2010 yılı "Kur'ân-ı Kerim Yılı" olarak ilan edildi. Diyanet İşleri Başkanlığı ve Türkiye Diyanet Vakfı'nın işbirliği içinde Kur'ân'ın inişinin 1400. yılı dolayısıyla bir açılış ve açılım yapıldı.
Bu çalışmalar Kur'ân gündeminin sürekli canlı ve önde olmasına vesile olacağından çok hayırlı bir başlangıçtır.
Kur'ân'ın en büyük özelliği, onun, Kâinat Sahibi'nin kelâmı oluşudur. Cenâb-ı Hak kendi kelâmına hürmet gösteren şahıs ve milletleri her devirde yüceltmiş; kendisini tanımayan, İlâhî emirler manzumesine sırt dönen kimseleri de her devirde gerilerde bırakmıştır.
Kur'ân'a gösterilmesi gereken gerçek manadaki saygı, onu anlayarak okumak, engin mana ve muhtevasını ruh ve kalplere işlemek, sindirmektir.
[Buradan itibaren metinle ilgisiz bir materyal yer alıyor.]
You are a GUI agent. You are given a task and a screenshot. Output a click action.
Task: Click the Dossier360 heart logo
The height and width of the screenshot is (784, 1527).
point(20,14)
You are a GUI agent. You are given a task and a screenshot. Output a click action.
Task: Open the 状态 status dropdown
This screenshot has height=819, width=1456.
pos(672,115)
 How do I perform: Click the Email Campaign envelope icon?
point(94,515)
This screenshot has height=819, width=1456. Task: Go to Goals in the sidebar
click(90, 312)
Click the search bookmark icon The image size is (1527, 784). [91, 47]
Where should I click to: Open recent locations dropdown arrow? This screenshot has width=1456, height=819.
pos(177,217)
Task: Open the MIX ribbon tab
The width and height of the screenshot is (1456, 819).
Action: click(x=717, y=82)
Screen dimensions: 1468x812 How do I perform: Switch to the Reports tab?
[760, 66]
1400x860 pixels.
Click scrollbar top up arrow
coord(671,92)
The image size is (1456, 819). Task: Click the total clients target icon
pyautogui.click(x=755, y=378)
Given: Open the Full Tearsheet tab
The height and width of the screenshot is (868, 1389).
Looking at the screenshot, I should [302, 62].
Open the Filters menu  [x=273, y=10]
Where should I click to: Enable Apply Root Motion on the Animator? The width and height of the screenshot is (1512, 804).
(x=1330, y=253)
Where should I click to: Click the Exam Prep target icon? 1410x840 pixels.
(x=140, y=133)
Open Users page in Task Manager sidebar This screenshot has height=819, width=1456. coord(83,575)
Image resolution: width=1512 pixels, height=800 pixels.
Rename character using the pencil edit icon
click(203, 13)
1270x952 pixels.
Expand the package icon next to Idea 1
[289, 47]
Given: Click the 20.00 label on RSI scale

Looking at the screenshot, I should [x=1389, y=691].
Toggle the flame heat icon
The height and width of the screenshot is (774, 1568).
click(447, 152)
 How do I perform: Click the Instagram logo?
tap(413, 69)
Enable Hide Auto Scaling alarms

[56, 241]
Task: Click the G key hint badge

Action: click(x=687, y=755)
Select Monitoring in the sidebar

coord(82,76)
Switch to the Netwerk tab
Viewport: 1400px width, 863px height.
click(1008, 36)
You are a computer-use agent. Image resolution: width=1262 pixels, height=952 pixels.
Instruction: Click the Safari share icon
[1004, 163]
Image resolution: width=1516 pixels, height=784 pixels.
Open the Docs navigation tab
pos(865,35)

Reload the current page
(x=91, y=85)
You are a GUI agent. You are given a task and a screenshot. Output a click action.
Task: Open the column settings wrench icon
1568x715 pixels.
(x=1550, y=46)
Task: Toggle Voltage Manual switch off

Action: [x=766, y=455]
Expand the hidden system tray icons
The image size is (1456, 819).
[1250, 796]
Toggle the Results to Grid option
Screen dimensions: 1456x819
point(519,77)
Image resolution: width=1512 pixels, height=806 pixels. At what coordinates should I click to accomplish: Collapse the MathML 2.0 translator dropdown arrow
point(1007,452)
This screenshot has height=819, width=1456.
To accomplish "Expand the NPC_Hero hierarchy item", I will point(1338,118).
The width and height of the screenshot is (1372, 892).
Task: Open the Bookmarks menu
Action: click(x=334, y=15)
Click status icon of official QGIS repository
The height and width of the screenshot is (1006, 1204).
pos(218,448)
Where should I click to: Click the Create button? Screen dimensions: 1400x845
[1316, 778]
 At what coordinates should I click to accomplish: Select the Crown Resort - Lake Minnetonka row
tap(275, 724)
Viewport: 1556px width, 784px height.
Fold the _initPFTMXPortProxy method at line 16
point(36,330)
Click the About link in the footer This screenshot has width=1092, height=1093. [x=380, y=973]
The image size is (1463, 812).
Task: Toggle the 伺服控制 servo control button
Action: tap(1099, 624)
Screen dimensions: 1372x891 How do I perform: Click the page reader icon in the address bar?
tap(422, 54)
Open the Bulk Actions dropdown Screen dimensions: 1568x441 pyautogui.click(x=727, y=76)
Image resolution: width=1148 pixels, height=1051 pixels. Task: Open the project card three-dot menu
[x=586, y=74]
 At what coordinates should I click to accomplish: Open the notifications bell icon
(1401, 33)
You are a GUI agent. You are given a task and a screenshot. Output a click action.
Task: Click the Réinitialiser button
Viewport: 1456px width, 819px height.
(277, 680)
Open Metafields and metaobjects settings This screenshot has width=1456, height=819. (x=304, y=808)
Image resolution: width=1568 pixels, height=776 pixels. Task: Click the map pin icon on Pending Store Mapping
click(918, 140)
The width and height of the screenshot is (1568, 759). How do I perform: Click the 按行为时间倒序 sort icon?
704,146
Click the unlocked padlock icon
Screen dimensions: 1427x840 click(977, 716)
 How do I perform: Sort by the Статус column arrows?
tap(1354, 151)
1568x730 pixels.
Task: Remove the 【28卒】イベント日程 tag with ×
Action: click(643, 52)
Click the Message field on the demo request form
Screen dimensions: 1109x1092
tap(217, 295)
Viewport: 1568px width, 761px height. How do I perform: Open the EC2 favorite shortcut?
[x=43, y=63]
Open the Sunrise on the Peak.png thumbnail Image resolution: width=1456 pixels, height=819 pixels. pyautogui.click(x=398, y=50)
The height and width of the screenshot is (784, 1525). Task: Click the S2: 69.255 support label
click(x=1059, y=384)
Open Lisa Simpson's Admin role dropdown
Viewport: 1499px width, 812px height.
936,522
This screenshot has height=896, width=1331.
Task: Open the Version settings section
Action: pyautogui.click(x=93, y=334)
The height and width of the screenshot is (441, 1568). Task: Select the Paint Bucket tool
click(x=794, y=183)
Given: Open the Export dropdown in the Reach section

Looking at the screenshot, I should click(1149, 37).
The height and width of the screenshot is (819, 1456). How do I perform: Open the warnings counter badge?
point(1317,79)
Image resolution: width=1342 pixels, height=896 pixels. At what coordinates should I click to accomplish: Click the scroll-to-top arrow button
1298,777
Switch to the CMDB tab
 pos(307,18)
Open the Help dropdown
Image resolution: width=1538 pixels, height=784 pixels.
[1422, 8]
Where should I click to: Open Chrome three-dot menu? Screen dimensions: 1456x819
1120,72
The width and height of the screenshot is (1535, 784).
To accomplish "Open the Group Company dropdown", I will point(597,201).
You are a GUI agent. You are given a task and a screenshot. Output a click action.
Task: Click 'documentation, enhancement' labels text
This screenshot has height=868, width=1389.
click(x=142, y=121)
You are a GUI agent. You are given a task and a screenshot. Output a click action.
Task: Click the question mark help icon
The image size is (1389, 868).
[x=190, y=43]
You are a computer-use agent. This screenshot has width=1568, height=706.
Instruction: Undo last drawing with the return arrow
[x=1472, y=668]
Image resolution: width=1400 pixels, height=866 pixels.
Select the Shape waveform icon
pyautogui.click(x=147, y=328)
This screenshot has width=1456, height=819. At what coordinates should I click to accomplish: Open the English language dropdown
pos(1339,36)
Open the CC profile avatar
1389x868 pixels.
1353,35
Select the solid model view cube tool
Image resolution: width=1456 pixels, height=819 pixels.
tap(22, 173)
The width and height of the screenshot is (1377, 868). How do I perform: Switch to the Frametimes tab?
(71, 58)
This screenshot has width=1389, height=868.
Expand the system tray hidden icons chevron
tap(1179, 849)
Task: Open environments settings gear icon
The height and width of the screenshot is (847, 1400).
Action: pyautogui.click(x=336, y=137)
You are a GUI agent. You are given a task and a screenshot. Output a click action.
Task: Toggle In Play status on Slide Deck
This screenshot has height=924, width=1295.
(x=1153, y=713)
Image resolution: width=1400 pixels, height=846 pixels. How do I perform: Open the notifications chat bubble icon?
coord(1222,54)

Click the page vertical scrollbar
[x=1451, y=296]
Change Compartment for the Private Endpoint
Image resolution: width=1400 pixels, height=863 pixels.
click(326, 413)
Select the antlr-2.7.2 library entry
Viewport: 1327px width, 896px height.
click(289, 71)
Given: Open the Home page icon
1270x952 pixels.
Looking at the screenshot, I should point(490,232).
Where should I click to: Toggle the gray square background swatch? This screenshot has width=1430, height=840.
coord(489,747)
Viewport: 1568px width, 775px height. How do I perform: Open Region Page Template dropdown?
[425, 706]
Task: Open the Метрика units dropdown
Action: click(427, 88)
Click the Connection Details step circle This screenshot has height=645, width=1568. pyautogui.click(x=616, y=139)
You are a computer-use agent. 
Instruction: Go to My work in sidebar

Bu sırrı bütün yönleriyle idrak eden başta Peygamber Efendimizin (a.s.m.) ve sahabilerin, vakitlerinin büyük bir kısmını Kur'ân'ı okumak ve anlamak alırdı.
Hz. Osman, sahabiler içinde en çok Kur'ân okuyanlar arasındaydı. Öyle ki, onun fazla Kur'ân okuması neticesinde elinde iki tane Mushaf yıpranmış, artık okunamaz hale gelmişti.
Sahabe-i Kiram her zaman Kur'ân'a hürmet gösterir, ona olan saygılarını değişik şekillerde dile getirirlerdi.
Hâkim, İbni Ebî Müleyke'den rivâyet ediyor:
"İkrime bin Ebî Cehil, Mushaf'ı alıp yüzünün üstüne koyar ve "Rabbimin kelâmıdır, Rabbimin kitabıdır" diyerek ağlardı.
***
Kur'ân'ı okumak, manasını anlamaya çalışmak, üzerine yazılmış bulunan tefsirleri mütalâa etmek esas olmakla birlikte, onun Mushaf halindeki şekline gereken saygıyı göstermek de dinî bir vazife olup aynı zamanda ibadettir.
Müslümanlar'daki bu yüce duyguyu Dr. Maurice bir yazısında şöyle dile getirir:
"Müslümanlar'ın Kur'ân'a hürmetleri devamlı artmaktadır. Müslüman yazarlar Kur'ân âyetlerini iktibas ederek yazılarını süslerler ve o yazılar o âyetlerden ilham alınarak yazılır. Müslümanlar tahsil ve terbiye itibarıyla yükseldikçe fikirlerini o nispette Kur'ân'a dayandırıyorlar.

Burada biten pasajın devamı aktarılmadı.